TASK TO CARRY OUT: Copy the following lines word for word, keeping every one of them unchanged.

RECORD EXCERPTS:
________

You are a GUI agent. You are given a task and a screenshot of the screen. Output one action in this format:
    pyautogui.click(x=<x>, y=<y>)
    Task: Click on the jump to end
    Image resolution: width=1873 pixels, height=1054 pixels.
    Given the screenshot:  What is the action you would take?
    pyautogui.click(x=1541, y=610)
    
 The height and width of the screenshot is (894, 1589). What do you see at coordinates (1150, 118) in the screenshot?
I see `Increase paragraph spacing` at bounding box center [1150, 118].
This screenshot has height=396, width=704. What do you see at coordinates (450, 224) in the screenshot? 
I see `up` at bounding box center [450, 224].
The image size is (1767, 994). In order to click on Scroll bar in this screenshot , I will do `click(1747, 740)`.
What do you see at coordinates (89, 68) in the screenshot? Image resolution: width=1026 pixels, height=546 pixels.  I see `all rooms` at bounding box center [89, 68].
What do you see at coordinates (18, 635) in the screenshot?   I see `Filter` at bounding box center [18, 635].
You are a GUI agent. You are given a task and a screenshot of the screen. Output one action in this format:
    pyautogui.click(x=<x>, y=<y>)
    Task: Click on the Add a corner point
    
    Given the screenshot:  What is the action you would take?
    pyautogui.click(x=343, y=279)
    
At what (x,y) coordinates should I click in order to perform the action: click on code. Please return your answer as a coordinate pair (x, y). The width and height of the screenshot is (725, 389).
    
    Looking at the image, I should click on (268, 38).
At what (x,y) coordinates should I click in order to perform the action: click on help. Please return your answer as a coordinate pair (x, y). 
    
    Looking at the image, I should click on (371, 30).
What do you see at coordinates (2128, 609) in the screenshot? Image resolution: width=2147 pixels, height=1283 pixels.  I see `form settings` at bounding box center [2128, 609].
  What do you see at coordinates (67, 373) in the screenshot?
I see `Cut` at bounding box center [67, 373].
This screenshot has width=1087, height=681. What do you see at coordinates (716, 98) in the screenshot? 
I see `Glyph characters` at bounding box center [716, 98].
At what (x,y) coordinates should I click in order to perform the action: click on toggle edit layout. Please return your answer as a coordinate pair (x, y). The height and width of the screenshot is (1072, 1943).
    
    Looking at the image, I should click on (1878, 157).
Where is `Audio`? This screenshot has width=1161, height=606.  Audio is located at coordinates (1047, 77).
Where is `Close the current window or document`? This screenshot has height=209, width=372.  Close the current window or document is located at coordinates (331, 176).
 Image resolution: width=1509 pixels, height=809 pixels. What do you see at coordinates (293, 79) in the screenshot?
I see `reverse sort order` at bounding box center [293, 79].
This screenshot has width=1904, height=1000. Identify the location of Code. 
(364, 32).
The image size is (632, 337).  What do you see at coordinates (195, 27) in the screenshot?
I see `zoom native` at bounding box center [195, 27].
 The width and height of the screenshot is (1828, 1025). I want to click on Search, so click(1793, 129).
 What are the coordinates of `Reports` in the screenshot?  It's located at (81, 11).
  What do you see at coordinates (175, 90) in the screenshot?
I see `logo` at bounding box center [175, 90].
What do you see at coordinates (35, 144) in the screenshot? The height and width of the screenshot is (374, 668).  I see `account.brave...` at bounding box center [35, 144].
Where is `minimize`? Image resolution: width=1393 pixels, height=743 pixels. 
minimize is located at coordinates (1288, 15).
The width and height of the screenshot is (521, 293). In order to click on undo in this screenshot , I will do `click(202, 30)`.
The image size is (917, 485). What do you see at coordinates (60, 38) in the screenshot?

________

WRITTEN RESPONSE:
You are a GUI agent. You are given a task and a screenshot of the screen. Output one action in this format:
    pyautogui.click(x=<x>, y=<y>)
    Task: Click on the jump to end
    Image resolution: width=1873 pixels, height=1054 pixels.
    Given the screenshot:  What is the action you would take?
    pyautogui.click(x=1541, y=610)
    
 The height and width of the screenshot is (894, 1589). What do you see at coordinates (1150, 118) in the screenshot?
I see `Increase paragraph spacing` at bounding box center [1150, 118].
This screenshot has height=396, width=704. What do you see at coordinates (450, 224) in the screenshot? 
I see `up` at bounding box center [450, 224].
The image size is (1767, 994). In order to click on Scroll bar in this screenshot , I will do `click(1747, 740)`.
What do you see at coordinates (89, 68) in the screenshot? Image resolution: width=1026 pixels, height=546 pixels.  I see `all rooms` at bounding box center [89, 68].
What do you see at coordinates (18, 635) in the screenshot?   I see `Filter` at bounding box center [18, 635].
You are a GUI agent. You are given a task and a screenshot of the screen. Output one action in this format:
    pyautogui.click(x=<x>, y=<y>)
    Task: Click on the Add a corner point
    
    Given the screenshot:  What is the action you would take?
    pyautogui.click(x=343, y=279)
    
At what (x,y) coordinates should I click in order to perform the action: click on code. Please return your answer as a coordinate pair (x, y). The width and height of the screenshot is (725, 389).
    
    Looking at the image, I should click on (268, 38).
At what (x,y) coordinates should I click in order to perform the action: click on help. Please return your answer as a coordinate pair (x, y). 
    
    Looking at the image, I should click on (371, 30).
What do you see at coordinates (2128, 609) in the screenshot? Image resolution: width=2147 pixels, height=1283 pixels.  I see `form settings` at bounding box center [2128, 609].
  What do you see at coordinates (67, 373) in the screenshot?
I see `Cut` at bounding box center [67, 373].
This screenshot has width=1087, height=681. What do you see at coordinates (716, 98) in the screenshot? 
I see `Glyph characters` at bounding box center [716, 98].
At what (x,y) coordinates should I click in order to perform the action: click on toggle edit layout. Please return your answer as a coordinate pair (x, y). The height and width of the screenshot is (1072, 1943).
    
    Looking at the image, I should click on (1878, 157).
Where is `Audio`? This screenshot has width=1161, height=606.  Audio is located at coordinates (1047, 77).
Where is `Close the current window or document`? This screenshot has height=209, width=372.  Close the current window or document is located at coordinates (331, 176).
 Image resolution: width=1509 pixels, height=809 pixels. What do you see at coordinates (293, 79) in the screenshot?
I see `reverse sort order` at bounding box center [293, 79].
This screenshot has width=1904, height=1000. Identify the location of Code. 
(364, 32).
The image size is (632, 337).  What do you see at coordinates (195, 27) in the screenshot?
I see `zoom native` at bounding box center [195, 27].
 The width and height of the screenshot is (1828, 1025). I want to click on Search, so click(1793, 129).
 What are the coordinates of `Reports` in the screenshot?  It's located at (81, 11).
  What do you see at coordinates (175, 90) in the screenshot?
I see `logo` at bounding box center [175, 90].
What do you see at coordinates (35, 144) in the screenshot? The height and width of the screenshot is (374, 668).  I see `account.brave...` at bounding box center [35, 144].
Where is `minimize`? Image resolution: width=1393 pixels, height=743 pixels. 
minimize is located at coordinates (1288, 15).
The width and height of the screenshot is (521, 293). In order to click on undo in this screenshot , I will do `click(202, 30)`.
The image size is (917, 485). What do you see at coordinates (60, 38) in the screenshot?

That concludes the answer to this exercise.